Product research used to be the part of e-commerce I dreaded most. Hours of scrolling supplier catalogs, cross-referencing sales estimates, checking whether a product was already saturated, then getting it wrong half the time anyway. It was slow, it was subjective, and it was the single biggest reason most stores never got off the ground.
That's the part AI agents changed for me the most. Not the flashy stuff — the grind. Here's the actual workflow I use to go from "I need products" to a short list I'd stake money on, and how each piece fits together.
First: agents aren't a magic "find winners" button
Let me set expectations, because this is where people get burned. An AI agent isn't a slot machine that spits out guaranteed winners. It's a tireless research assistant. It does in minutes what took me a full day, and it never gets bored or sloppy at hour six. The judgment is still yours. What the agent buys you is throughput — you get to apply your judgment to fifty vetted candidates instead of five you had energy to find.
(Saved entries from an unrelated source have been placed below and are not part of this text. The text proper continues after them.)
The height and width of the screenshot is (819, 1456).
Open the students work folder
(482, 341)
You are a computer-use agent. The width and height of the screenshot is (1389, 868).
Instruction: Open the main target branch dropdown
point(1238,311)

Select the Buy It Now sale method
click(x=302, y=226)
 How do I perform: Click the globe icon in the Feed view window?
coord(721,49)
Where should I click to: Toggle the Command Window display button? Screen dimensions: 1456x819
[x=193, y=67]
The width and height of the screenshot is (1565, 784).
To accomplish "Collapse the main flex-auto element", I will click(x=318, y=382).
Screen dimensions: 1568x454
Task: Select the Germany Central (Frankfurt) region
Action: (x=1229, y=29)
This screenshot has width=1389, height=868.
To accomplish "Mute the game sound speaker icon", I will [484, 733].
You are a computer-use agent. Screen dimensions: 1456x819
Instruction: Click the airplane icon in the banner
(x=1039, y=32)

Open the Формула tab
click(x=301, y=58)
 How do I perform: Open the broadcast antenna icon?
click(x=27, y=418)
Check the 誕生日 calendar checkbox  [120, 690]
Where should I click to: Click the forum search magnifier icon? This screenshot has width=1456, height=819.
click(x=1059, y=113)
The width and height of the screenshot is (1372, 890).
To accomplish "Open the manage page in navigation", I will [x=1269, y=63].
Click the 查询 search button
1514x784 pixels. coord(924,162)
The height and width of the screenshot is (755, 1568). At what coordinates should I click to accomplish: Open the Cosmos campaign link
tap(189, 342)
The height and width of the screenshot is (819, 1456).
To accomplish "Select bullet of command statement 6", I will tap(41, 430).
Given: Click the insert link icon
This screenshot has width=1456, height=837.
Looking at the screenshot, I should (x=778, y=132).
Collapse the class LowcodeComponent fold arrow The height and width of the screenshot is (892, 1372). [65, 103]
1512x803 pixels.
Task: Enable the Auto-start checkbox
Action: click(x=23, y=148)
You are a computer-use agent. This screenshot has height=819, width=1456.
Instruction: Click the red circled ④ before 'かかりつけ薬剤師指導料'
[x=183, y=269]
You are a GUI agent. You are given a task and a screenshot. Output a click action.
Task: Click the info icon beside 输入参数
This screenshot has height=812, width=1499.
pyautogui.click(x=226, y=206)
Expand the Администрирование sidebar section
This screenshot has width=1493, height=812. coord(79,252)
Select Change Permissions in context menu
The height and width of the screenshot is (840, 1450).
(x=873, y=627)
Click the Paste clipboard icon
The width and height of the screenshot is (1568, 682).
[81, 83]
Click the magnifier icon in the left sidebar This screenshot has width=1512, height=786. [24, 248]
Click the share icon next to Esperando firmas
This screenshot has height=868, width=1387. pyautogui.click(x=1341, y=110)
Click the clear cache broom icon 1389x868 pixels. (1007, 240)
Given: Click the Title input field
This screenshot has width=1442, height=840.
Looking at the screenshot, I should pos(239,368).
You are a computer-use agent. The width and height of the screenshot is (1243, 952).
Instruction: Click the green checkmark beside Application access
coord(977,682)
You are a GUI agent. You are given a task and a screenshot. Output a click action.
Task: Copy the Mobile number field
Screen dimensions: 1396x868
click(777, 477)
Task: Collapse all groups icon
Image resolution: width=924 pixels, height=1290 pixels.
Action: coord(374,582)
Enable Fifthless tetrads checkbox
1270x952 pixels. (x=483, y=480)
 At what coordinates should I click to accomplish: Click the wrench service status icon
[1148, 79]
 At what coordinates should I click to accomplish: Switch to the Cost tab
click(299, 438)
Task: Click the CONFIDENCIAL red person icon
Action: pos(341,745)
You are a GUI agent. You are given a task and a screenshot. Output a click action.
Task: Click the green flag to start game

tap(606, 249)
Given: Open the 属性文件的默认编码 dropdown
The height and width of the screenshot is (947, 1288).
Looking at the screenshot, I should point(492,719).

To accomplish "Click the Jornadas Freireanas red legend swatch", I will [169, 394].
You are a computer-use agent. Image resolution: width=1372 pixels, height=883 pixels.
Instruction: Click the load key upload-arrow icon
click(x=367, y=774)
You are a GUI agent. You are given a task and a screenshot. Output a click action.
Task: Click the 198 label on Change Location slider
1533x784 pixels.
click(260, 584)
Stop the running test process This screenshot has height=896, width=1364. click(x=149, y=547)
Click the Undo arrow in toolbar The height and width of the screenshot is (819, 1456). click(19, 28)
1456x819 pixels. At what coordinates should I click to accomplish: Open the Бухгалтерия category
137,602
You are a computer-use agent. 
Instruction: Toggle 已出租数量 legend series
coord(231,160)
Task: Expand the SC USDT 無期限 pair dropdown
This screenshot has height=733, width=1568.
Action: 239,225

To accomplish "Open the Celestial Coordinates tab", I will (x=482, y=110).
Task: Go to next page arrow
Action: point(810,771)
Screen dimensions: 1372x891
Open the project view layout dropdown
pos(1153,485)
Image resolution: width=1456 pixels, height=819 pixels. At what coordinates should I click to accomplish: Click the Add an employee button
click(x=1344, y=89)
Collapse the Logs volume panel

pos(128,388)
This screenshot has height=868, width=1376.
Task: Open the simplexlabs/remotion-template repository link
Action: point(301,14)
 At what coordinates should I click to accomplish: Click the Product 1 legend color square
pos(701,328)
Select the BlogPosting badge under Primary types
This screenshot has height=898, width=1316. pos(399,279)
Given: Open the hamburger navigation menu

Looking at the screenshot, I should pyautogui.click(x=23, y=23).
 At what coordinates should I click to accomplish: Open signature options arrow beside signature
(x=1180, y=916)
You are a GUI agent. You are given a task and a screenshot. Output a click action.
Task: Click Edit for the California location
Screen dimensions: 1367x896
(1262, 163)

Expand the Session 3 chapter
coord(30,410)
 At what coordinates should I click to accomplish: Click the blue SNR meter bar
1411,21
Step 1: Define the criteria before you search
The quality of what comes back is entirely determined by how well you define what you're looking for. Before I run anything, I write out my filter explicitly:
- Price band — enough margin after product, shipping, and ad cost to actually profit.
- Problem it solves — impulse-buy novelty ages out fast; I lean toward products that solve a real, recurring annoyance.
- Fulfillment reality — is it available from a supplier with fast, ideally domestic, shipping?
- Saturation signal — is every store already running it, or is there still room?
- Ship-ability — nothing fragile, oversized, or a customs headache.
A vague prompt gives you vague garbage. A tight brief gives the agent something real to work against.
Step 2: Let the agent do the wide sweep
This is where the leverage is. I point the agent at the sourcing platforms and have it pull candidates matching my criteria — then cross-check each one against demand signals: search interest, social traction, review velocity on comparable listings. It's doing in parallel what I used to do one browser tab at a time.
The sourcing platform matters a lot here, because the agent is only as good as the catalog it's reading. I lean on platforms built for this — Doba is one I use, because it aggregates a large supplier catalog with fulfillment and shipping data in one place, which is exactly the structured information an agent needs to filter well. When the underlying data includes real supplier and shipping details, the agent can rule out the slow-fulfillment products automatically instead of handing me a list I have to re-vet by hand.
Step 3: The scoring pass
Once I have a wide list — usually forty to sixty candidates — I have the agent score each one against my criteria and explain its reasoning. That last part is non-negotiable. I don't want a number; I want why. "High margin but likely saturated based on ad-library density" tells me something. A bare 7/10 tells me nothing.
The reasoning is the product. A score you can't interrogate is a score you can't trust.
I read every explanation. Sometimes the agent is dead right. Sometimes it flags a product as saturated when I know a fresh angle it can't see. That back-and-forth — my market intuition against its tireless data pull — is where the real short list comes from.
Step 4: Human validation on the finalists
The agent gets me from sixty to maybe eight. From there it's on me. For each finalist I check the things a model still can't judge well:
- Does the actual product photography look like something people would buy, or like a warning sign?
- Are the existing reviews on this product category full of quality complaints?
- Can I see an ad angle I'd actually be excited to make?
- Is the supplier legit — real order history, responsive, consistent stock?
By the time I commit to testing three or four products, they've each survived a tight brief, a wide automated sweep, a reasoned scoring pass, and my own gut check. That's a completely different starting point than "this looked cool on TikTok."
Why this beats the old way
The old way, I tested products based on what I happened to stumble across and had energy to research. Survivorship and luck decided a lot of it. The agent-driven way, I'm testing products that cleared a consistent, repeatable filter every single time. My hit rate went up not because I got smarter, but because I stopped skipping the research I used to skip when I was tired.
That's the real unlock. AI agents don't make you a genius. They make you consistent — and in product sourcing, consistent beats lucky over any real stretch of time.